Earlier this year I wrote an essay for the exhibition and book Italian Types: Graphic Designers From Italy In America (Corraini Edizioni) curated and edited by Patricia Belen, Greg D'Onofrio, and Melania Gazzotti. My topic: to compare the New York experiences of two very unique multi-disciplinary designers, Paolo Garretto (1903–1989) and Fortunato Depero (1892–1960). I wrote:
In late 1920s–1930s the Italian artists Paolo Garretto and Fortunato Depero briefly lived and worked in Manhattan, contributing to a modern graphic design aesthetic that was shaped by European immigrants. Despite their proximity, Garretto and Depero are rarely studied together — yet when viewed together from a contemporary perspective it is clear that their work, each in its own way, informed the visual zeitgeist of their times (and history of graphic design).I noted that Garretto, with whom I corresponded for two years prior to his death in 1989 in Monaco, spoke and wrote fluent English and that Depero, as far as I knew, did not — although he did self-publish an awkwardly translated English edition of his 1947 autobiography, So I think, so I paint: Ideologies of an Italian self-made painter.

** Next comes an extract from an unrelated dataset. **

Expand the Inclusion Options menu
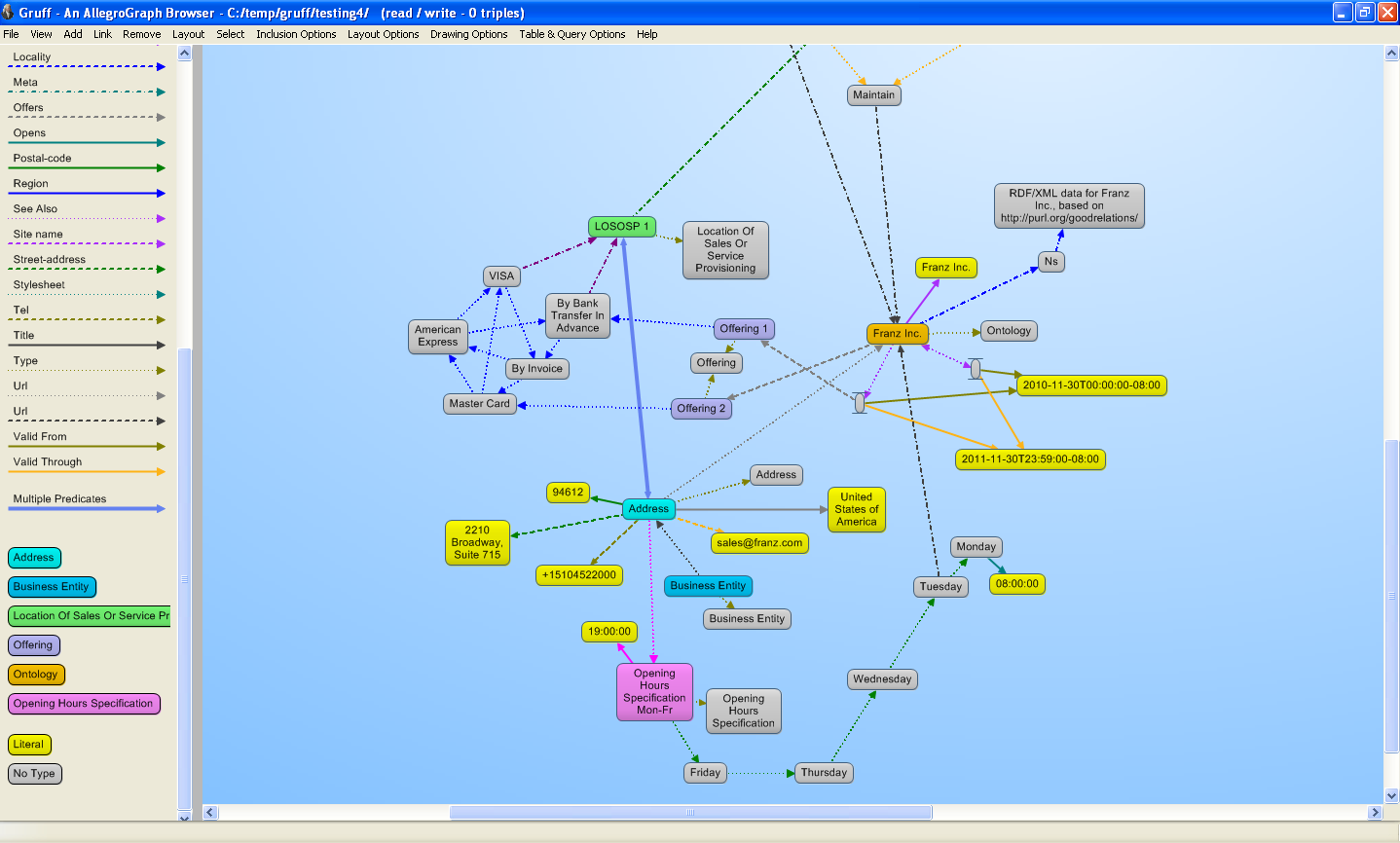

This summer, while visiting The Casa d'Arte Futurista Depero and the nearby Depero Archives at MART (Il Museo di Arte Moderna e Contemporanea di Trento e Rovereto) I was pleasantly — no, elatedly — surprised to find a small treasure that, if I had access to it, would have added more valuable nuance to my essay. Depero had created a pictorial dictionary (pages of which I present here) as a personal Pictionary-esque learning aid. The hand scrawled script and simple line drawings explores a range of linguistic necessities like human anatomy (describing a “stomach ache,” distinguishing “lips” from “teeth”), animals (describing the anatomy of a bird), food, furniture, the layout of his bedroom, and so on.
Years earlier I had uncovered a copy of his autobiography, which contributes more information to the first of two periods when he took up residence in New York. Why this is of interest now (you might wonder) is in part owing to a renewed appreciation for Depero’s work, particularly with the reprint two years ago of his famous “Bolted Book,” an icon of Modernist book design, an exhibition in 2017 at the Center for Italian Modern Art (CIMA) in New York, and the visionary contemporaneity of his applied and fine art from the 1920s and 30s within today’s design milieu.
Sailing to New York with his wife Rosetta and copies of the Bolted Book, he was determined to make a bigger name for himself as artist and designer, while promoting Futurism. “Before going to the States,” he wrote in his autobiography “I was told that Americans do not understand much of art. Undoubtably [sic], they devote themselves more to business and practical problems than to art and spiritual problems. But I must truly say, for instance that critique in New York is signficative [sic] for its unprejudiced, objective, clarifying, and faithfully fulfilling its purpose.”
About his challenges with language fluency he added: “In New-York [sic], I had to fight against many difficulties, all because I could not speak English. I can, however, make myself understood in German and so I was able to speak with managers of theatres, secretaries of galleries, critics, people belonging to the artistic world, and Jews knowing German. I found, in them, sympathy and understanding for they are clever and interested in everything. I also found in them, real practical help and therefore I always remember them gratefully. . .” Continuing a list of minor obstacles, he further noted: “I was also obliged to struggle against the continental climate, terribly cold in winter and tropical in summer, a climate in which we Italians can hardly breathe, used as we are to mild temperate weather . . .”
Depero came to New York on two occasions. The first, from 1927 to 1930, was the most productive. He opened his Casa Futurista Depero (Futurist House) in The Transient Hotel at 464 West 23rd Street (the building still stands) and Rosetta prepared Italian feasts to court the buyers, critics, and press. “During this time I set up seven personal shows,” wrote Depero. “The press took much notice both of my decorative art and of my painting. The famous critic Christian Brinton [(1870—1942), an internationally noted critic, collector, and curator, who participated in the promotion of modernism between 1910 and his death] introduced me to the public and the most important newspapers. He also wrote the introduction to one of my catalogues in which among other things, he says ‘Depero created organic plastic dynamism transcending beyond specific groups and possessing a rhythmical vibration and an esthetic manner of its own.’”
These pages in the collection of the Depero Archives underscore the artist’s tenacity and humor. He did find some commissions in New York and produced a respectable amount of work before heading back to Italy. But he never achieved the success he or Rosetta had hoped for.